Он предлагает снести наблюдаемый им убогий портовый Владивосток, несравнимый не только с Сан-Франциско, но и соседними китайскими современными городами; попутно следует заложить сызнова Иркутск, Омск, Краснодар. Начав с нуля, не топчась в «околонуля».

Все мы сгоряча бросаемся словами. Про Красовского: сильный эмоциональный фактор и, конечно же, нельзя понимать все излишне буквально. Ясно, что хотел сказать - нужны другие принципы жизнеустройства. Безыскусные у него построения, не лишенные, что важно, утопических надежд. Там хорошо у него про губернаторов: регионы - не личные вотчины с выкачиванием денег от отданных на прокорм территорий, а развитие. Образование – как ценность. Забота о стране – как необходимость служения.

Одно не сказал – как.

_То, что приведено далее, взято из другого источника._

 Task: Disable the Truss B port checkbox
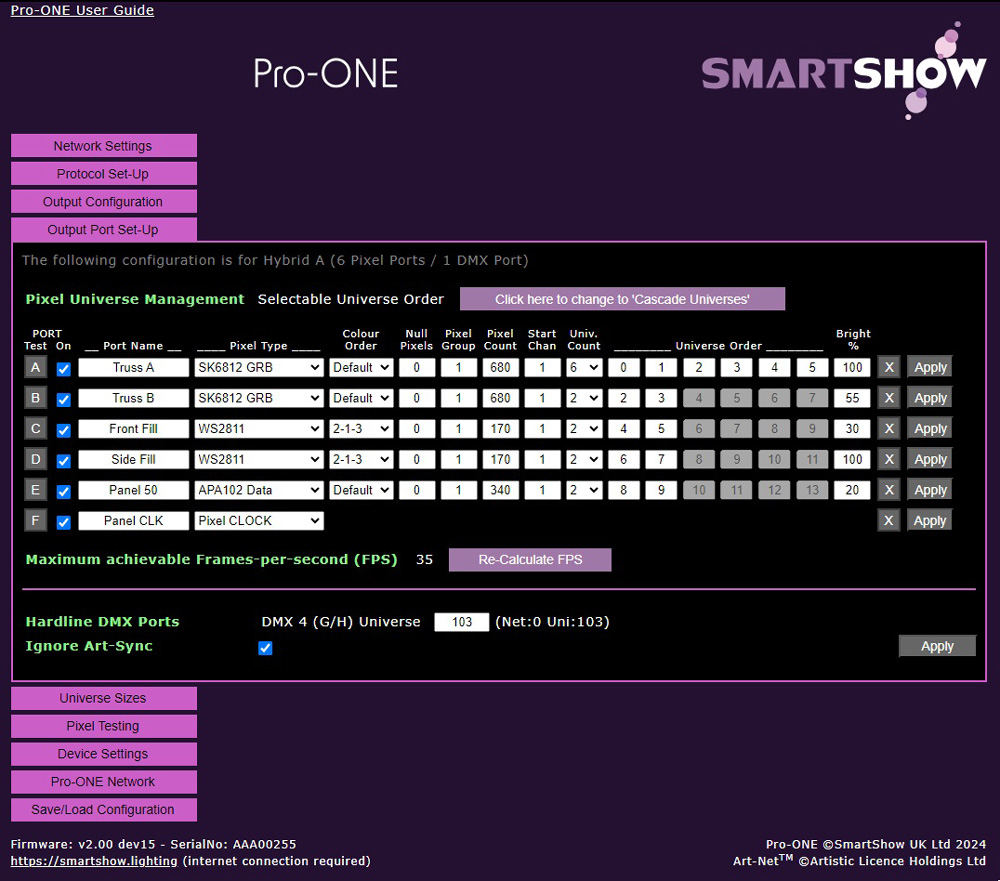(x=64, y=400)
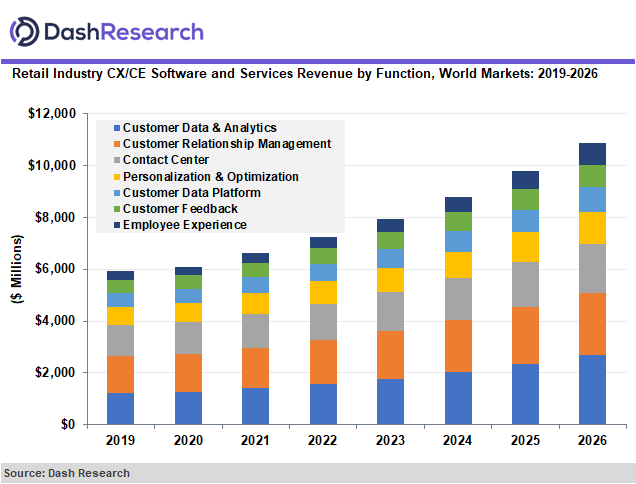Select the 2026 bar's Employee Experience segment
Screen dimensions: 636x484
(x=592, y=154)
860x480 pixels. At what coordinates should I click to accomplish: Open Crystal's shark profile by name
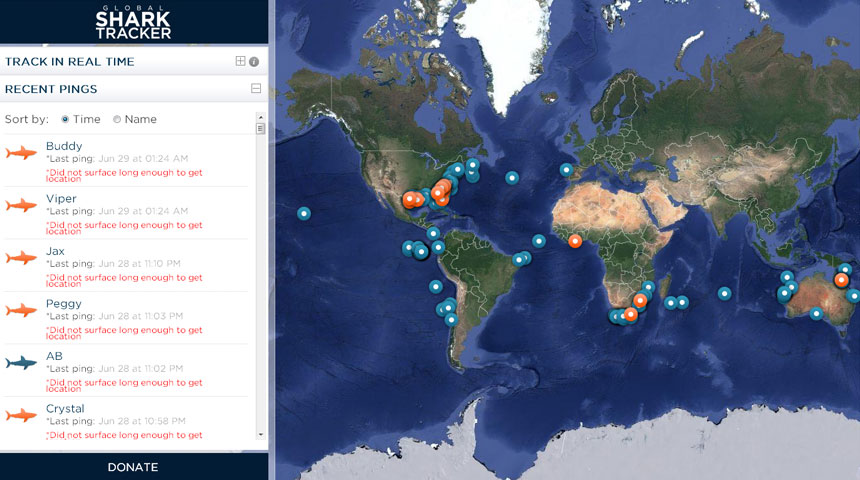click(x=65, y=408)
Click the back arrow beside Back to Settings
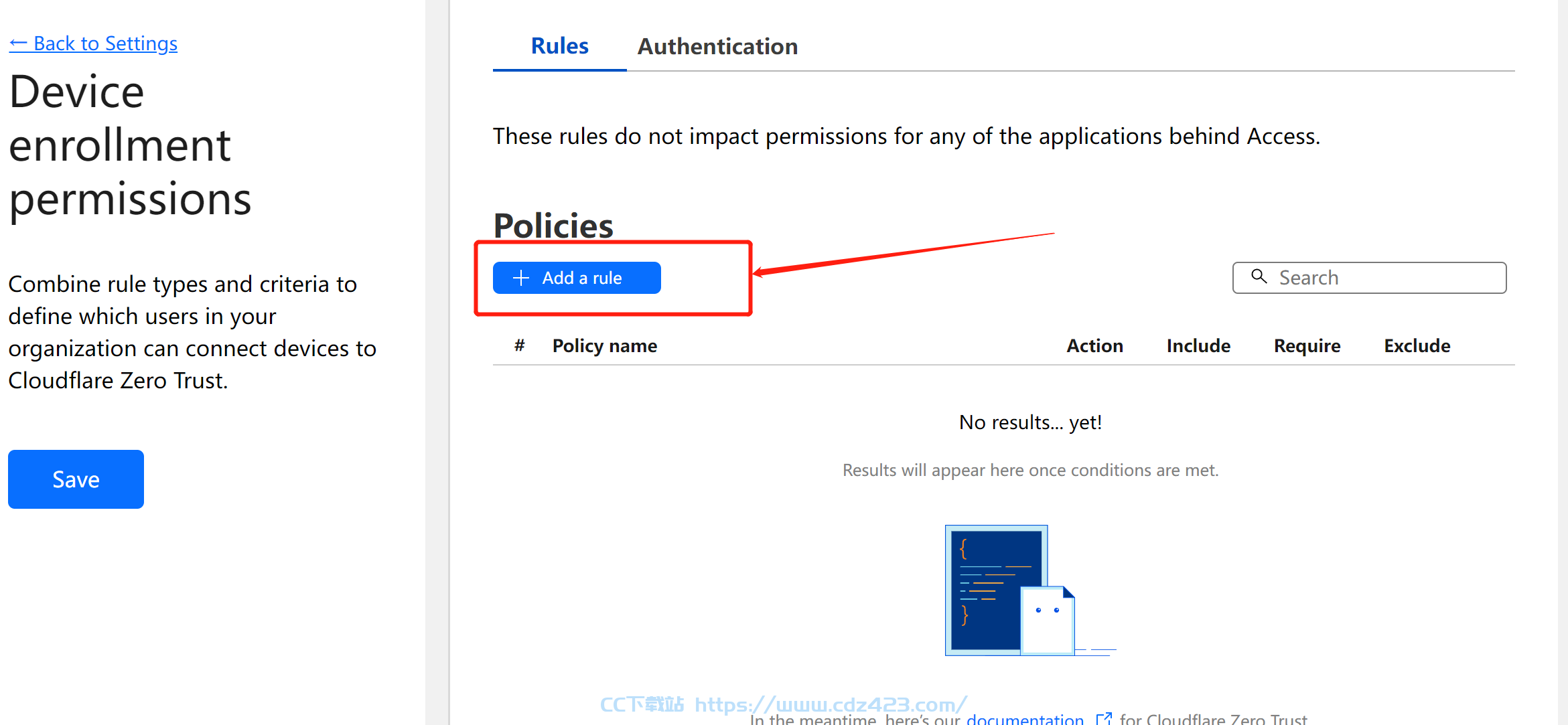 [x=18, y=44]
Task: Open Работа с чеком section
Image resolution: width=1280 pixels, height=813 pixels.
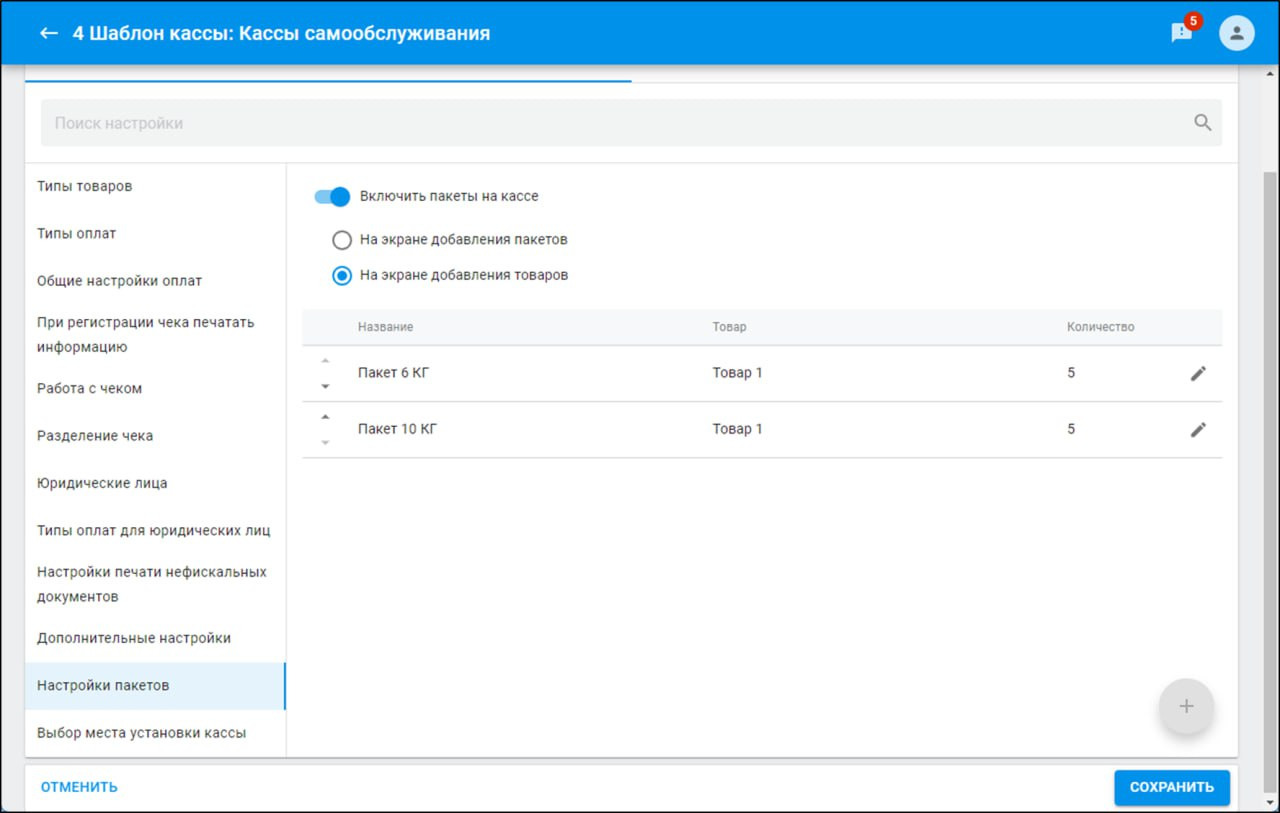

Как поменять головы всем многочисленным начальникам и начальничкам. Как нам измениться.

Слишком много разных Россий сегодня оказалось в одной стране, полагаю я. Вот и мэр Москвы Собянин отчетливо показал, с кем он, навестив омоновца и избежав больничных встреч с мирными горожанами, попавших под раздачу дубинками. Поговаривали, будто окружение Собянина рассматривало возможность его выхода осенью на выборы, чтобы приобрести искомую легитимность, очень важную для «чужака» в столице. Бесполезная история – после майских событий, его внезапного исчезновения и появления ровно в такой роли...

Красовский ни разу не употребил сакраментальное «если бы», однако его текст с характерным названием «Финал» отдает очевидной тоской по неслучившемуся. Если бы Кремль умел мыслить иначе. Если бы политики хотя бы изредка выносили на рынок свои убеждения, не торгуя ими из-под полы. Если бы политтехнологи не заигрывались с популизмом. Если бы телевизор в меньшей степени был ангажирован властью…

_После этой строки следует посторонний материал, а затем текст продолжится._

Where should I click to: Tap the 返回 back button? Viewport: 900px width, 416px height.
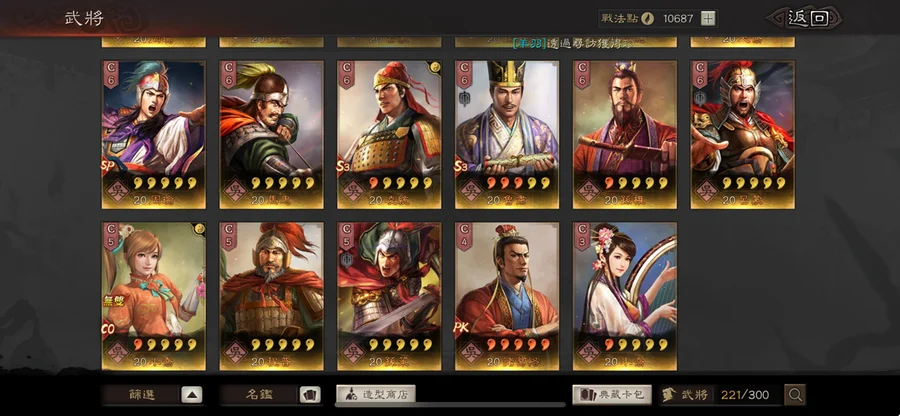click(x=808, y=18)
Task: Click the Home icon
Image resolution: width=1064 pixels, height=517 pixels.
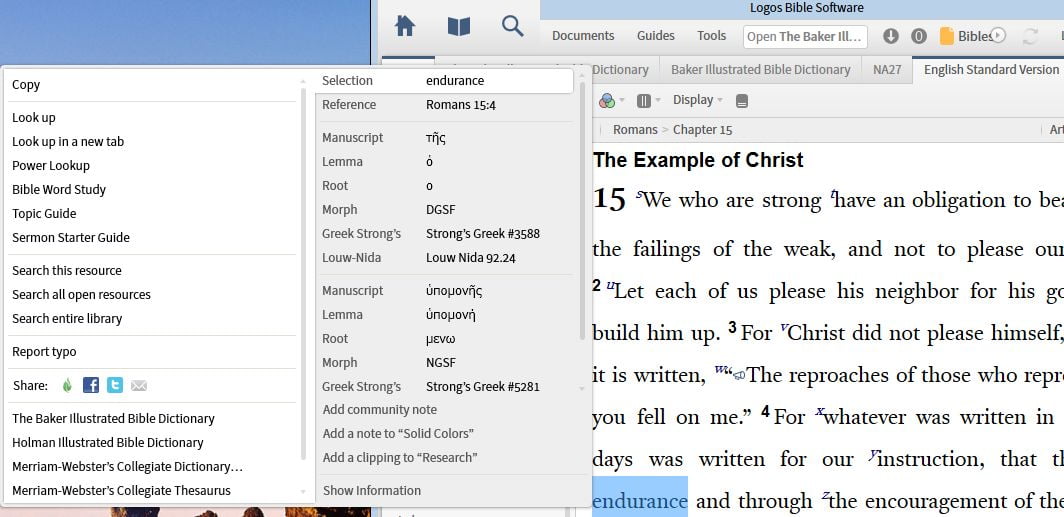Action: [405, 27]
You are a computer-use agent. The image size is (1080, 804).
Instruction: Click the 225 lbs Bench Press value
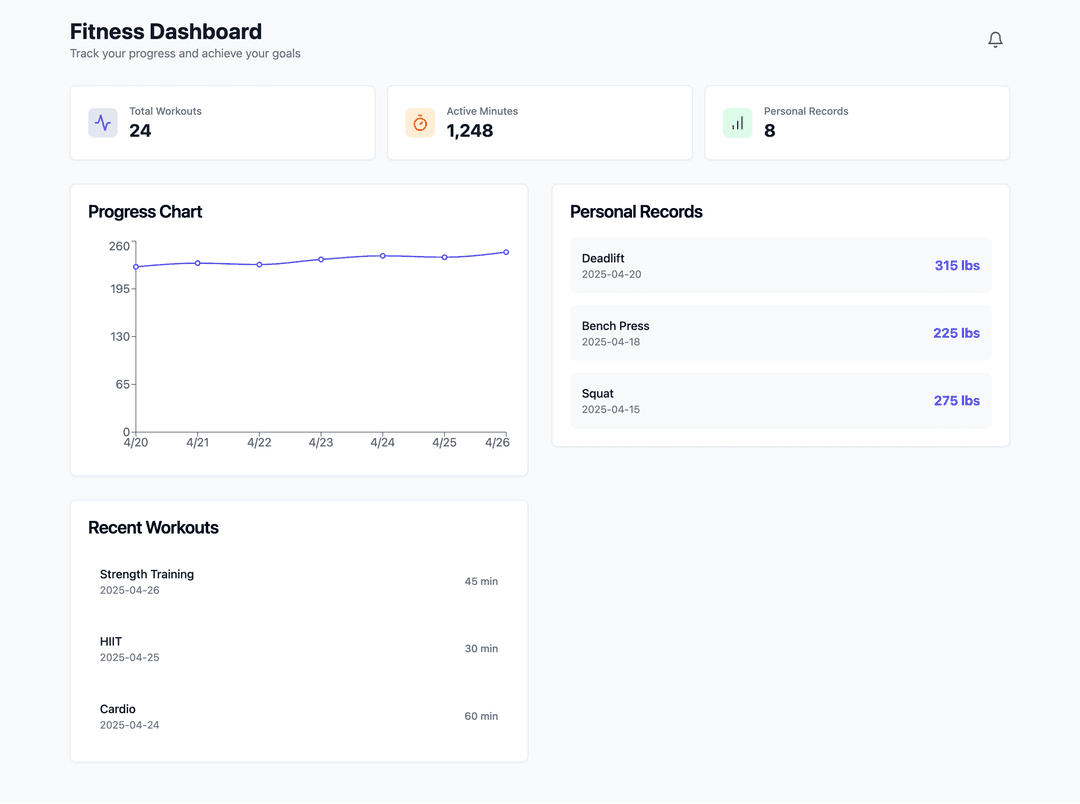(x=956, y=333)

Неслучившиеся события, впрочем, имеет даже несколько большее значение, чем произошедшие, нахожу подтверждение робкой своей мысли у Льюкса, дочитав его "Радикальный взгляд".

Страна могла стать другой, пока не случилось.

* * *

Памятник героям Плевны, 8 мая, около 11 утра. После долгой ночи протестанты устали. Большинство студенты, почти дети. Бросаются в глаза редкие ветераны демократической «первой волны». Солнце жарит, раздают воду, кто-то сгонял за мороженым. Люди дремлют в спальнике, преобладают, впрочем, функциональные синие пенные коврики. Снулое ленивое пространство, вялые разговоры. Лишь две девочки бодро играют в бадминтон имени бывшего президента Медведева.

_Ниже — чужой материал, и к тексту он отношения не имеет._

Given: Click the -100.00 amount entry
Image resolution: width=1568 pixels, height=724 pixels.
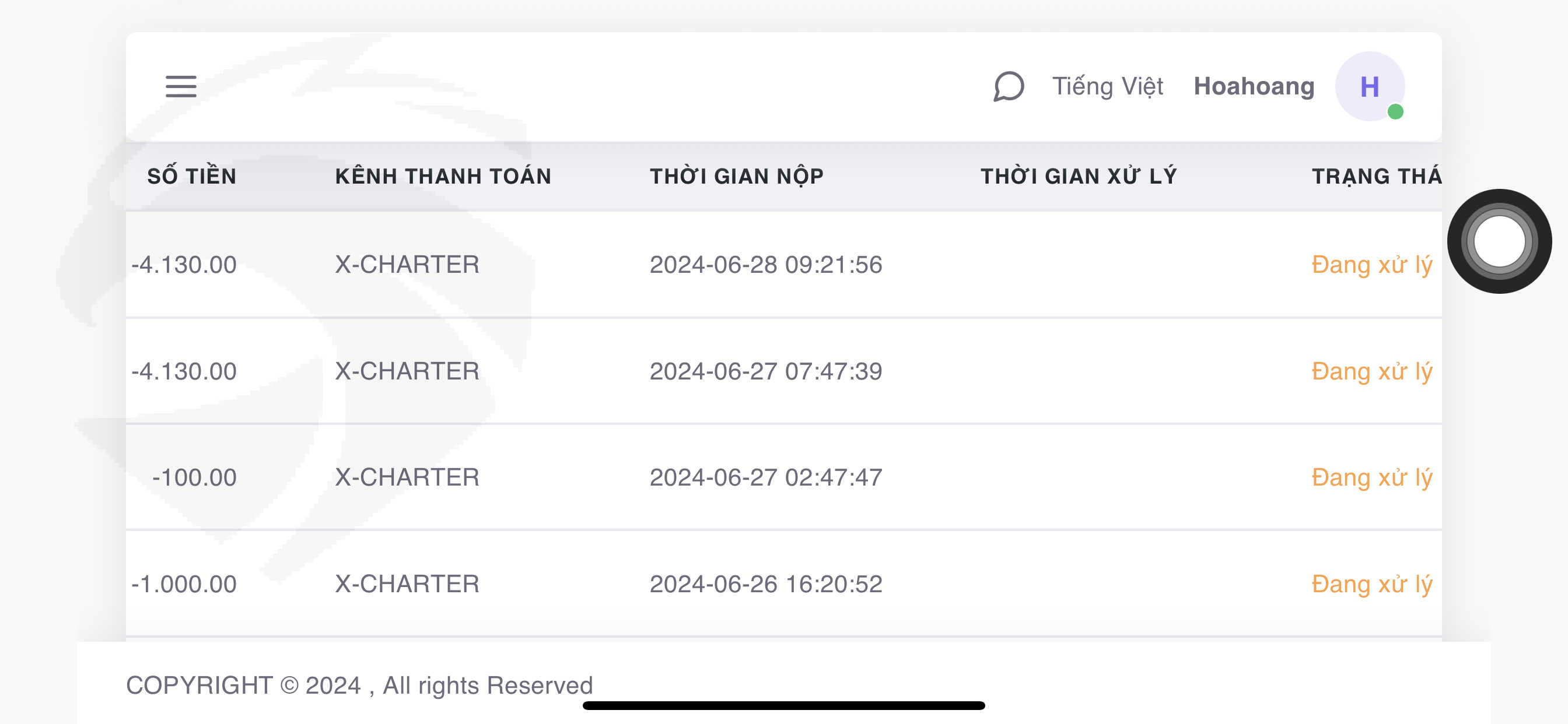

Приходящие на Китай-город не нуждается в объяснении, что происходит и почему. В чем тайный смысл бессмысленных посиделок. И с какого рожна следует обязательно бросать себя под зубья все перемалывающей силовой машины.

А вот и она – цепочка «космонавтов» выстроилась и началась зачистка. Мы разбегаемся, кто куда. Стыдно, унизительно, но надо, ибо... Через час знакомые лица встречаю уже на Чистопрудном бульваре. Люди энергичны и нет даже следов от усталости, у девушек порозовели щечки, парни нервно хохочут. Меняется партитура, и возникают вариации; мобильные «посиделки» заставляют ОМОН снова и снова перемещаться по городу, отлавливая, вылавливая, чуть ли не казня на месте. Но протестанты, кажется, разгуливают уже повсюду.

Оппоненты уверены – мы наблюдаем городской квест, игры пресыщенной городской молодежи, отыскавшей себе искомое развлечение как способ борьбы со всеохватной скукой. Я думаю иначе.

Не склонен к идеализации молодежного протеста – слышал, видел, наблюдал лично. Однако главнейшая вещь - «непоротому поколению» жить в уставшей стране невыносимо. Его бьют по-взрослому, без скидок на возраст, в прямом смысле бьют, а ему не страшно, совсем. Сегодня заявляя главной ценностью право на выбор, оно педантично потребует завтра всю парадигму социальных ценностей. Молодежь поглощена своим будущим, энергично проживая настоящее. Такова его личная и пока изрядно альтернативная стратегия. Победительная в итоге, считаю.

И вместо финала. Неожиданно для себя заметил: с недавних пор мой опыт личных поражений, основанный на самонадеянных иллюзиях, перестал довлеть. Прогулка по кладбищу надежд некоторым образом завершилась. Исчезла оцепеняющая усталость. Легче дышится и как-то очень озорно, со вкусом живется.

Поделитесь: нечто подобное стали ощущать и вы, разве нет?